'Cojones'

quarta-feira, abril 27, 2016


A cada passo que damos, estamos a fazer escolhas e a afirmar quem somos. Mesmo que decidíssemos ficar mudos e estáticos como um pisa-papéis sobre uma mesa, continuaria a ser uma escolha nossa. Muitos de nós, por vezes, optamos pelo silêncio e pela ausência de movimento, à espera que tudo passe e que os problemas se resolvam por si mesmos, agarrando-nos ao conceito de resiliência como os limos se agarram às paredes dos aquários.

Mas até a resiliência tem o seu limite, e este reconhece-se quando os ditos limos existem há demasiado tempo e a água começa a ficar turva. A resiliência termina onde começa a auto-negação.

Façamos o que fizermos, sempre haverá quem nos censure, quem se ofenda, quem se melindre, quem se sinta desapontado por não sermos aquilo que se esperava que fôssemos. Sempre haverá quem não acredite que tivemos genuína boa intenção, que fomos honestos, que desejámos e fizemos o bem, não conseguindo ver senão o reflexo da sua própria desconfiança.

Somos presos por ter cão e presos por não o ter. E, por muito que isto nos apoquente, está certo assim. Se todos concordassem sempre connosco, teríamos a determinação de um animal invertebrado; seríamos fracos de carácter, perderíamos a garra, a ambição, o entusiasmo. É preciso que haja atrito, que nos ofereçam resistência, que nos neguem a entrada, para que saibamos o que realmente queremos, até que ponto o desejamos, e qual a dimensão das nossas capacidades. O filme “O Bom, o Mau e o Vilão” seria uma tremenda maçada se fosse apenas “O Bom”.

Nós não somos o que os outros acham que somos. Nem o que esperam que sejamos. Nem, talvez, o que nós próprios acreditamos ser. Não precisamos, sequer, de ter de ser coisa alguma, e apenas a ânsia em querer demonstrá-lo nos impele a tomar decisões que, na verdade, não são as nossas, mas as dos outros.

O arcano Os Enamorados incita-nos a escolher sabiamente, de acordo com aquilo que está em harmonia com quem somos no momento presente. Não existe uma decisão mais franca e honesta que esta, a de honrar a nossa verdade. Digam o que disserem. Pensem o que pensarem. Façam o que fizerem. Nada pode ser mais libertador que assumir a inevitabilidade da verdade.

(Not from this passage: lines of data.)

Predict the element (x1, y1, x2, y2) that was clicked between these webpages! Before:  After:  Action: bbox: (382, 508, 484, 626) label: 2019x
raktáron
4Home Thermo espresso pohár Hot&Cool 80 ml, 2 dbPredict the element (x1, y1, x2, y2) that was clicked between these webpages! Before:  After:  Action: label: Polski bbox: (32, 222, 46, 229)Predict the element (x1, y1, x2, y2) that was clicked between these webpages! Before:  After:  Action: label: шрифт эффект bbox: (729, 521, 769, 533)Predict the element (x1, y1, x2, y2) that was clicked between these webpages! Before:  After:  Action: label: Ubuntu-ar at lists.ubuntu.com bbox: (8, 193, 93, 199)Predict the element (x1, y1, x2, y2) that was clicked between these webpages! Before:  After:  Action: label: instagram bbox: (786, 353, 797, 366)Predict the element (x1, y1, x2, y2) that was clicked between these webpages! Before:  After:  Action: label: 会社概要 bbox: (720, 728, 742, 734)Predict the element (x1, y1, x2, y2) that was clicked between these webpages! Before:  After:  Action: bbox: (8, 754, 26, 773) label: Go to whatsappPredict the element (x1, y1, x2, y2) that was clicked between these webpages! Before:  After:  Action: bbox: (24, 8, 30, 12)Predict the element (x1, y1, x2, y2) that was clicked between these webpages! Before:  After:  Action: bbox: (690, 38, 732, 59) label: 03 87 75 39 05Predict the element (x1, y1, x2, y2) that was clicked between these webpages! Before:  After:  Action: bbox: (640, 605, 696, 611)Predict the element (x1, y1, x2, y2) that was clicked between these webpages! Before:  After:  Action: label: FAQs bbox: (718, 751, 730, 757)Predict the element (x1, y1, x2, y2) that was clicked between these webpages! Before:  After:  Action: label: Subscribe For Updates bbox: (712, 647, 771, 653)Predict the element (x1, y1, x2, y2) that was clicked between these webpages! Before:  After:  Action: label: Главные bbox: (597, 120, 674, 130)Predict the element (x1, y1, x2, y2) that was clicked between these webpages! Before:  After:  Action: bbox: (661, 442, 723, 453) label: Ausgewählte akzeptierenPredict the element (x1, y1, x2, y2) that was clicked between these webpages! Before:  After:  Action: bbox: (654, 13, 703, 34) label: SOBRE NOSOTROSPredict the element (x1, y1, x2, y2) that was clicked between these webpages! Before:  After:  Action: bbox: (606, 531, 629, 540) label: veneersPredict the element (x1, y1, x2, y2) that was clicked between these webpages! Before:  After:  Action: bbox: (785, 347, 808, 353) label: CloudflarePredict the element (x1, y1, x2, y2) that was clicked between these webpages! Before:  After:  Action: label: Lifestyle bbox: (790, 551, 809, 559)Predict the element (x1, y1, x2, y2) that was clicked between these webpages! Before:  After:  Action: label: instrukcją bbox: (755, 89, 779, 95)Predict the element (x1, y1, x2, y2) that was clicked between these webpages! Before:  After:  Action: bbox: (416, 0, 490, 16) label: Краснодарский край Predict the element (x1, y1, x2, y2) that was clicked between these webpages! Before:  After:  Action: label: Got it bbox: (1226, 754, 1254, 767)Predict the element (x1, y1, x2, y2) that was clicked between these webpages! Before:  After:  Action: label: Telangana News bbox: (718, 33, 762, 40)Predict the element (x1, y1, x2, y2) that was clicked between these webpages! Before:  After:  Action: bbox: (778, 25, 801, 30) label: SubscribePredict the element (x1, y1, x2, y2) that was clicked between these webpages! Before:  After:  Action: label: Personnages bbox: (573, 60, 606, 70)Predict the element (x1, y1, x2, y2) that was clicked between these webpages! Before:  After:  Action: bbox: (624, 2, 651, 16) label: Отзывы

O abismo está mesmo à nossa frente. Podemos ficar a vida inteira sentados sobre a almofada do medo à espera que apareça uma ponte por artes mágicas. Podemos distrair-nos com o que os outros dizem e fazem, arriscando-nos a ser empurrados. Ou podemos abrir os braços e lançar-nos de vez.

A escolha é sempre nossa, mas só aqueles que tiverem a audácia de abrir os braços e saltar poderão descobrir que talvez o abismo seja do tamanho de um degrau, e toda a profundidade vertiginosa era a dimensão do medo e da resistência a pensarem por si próprios.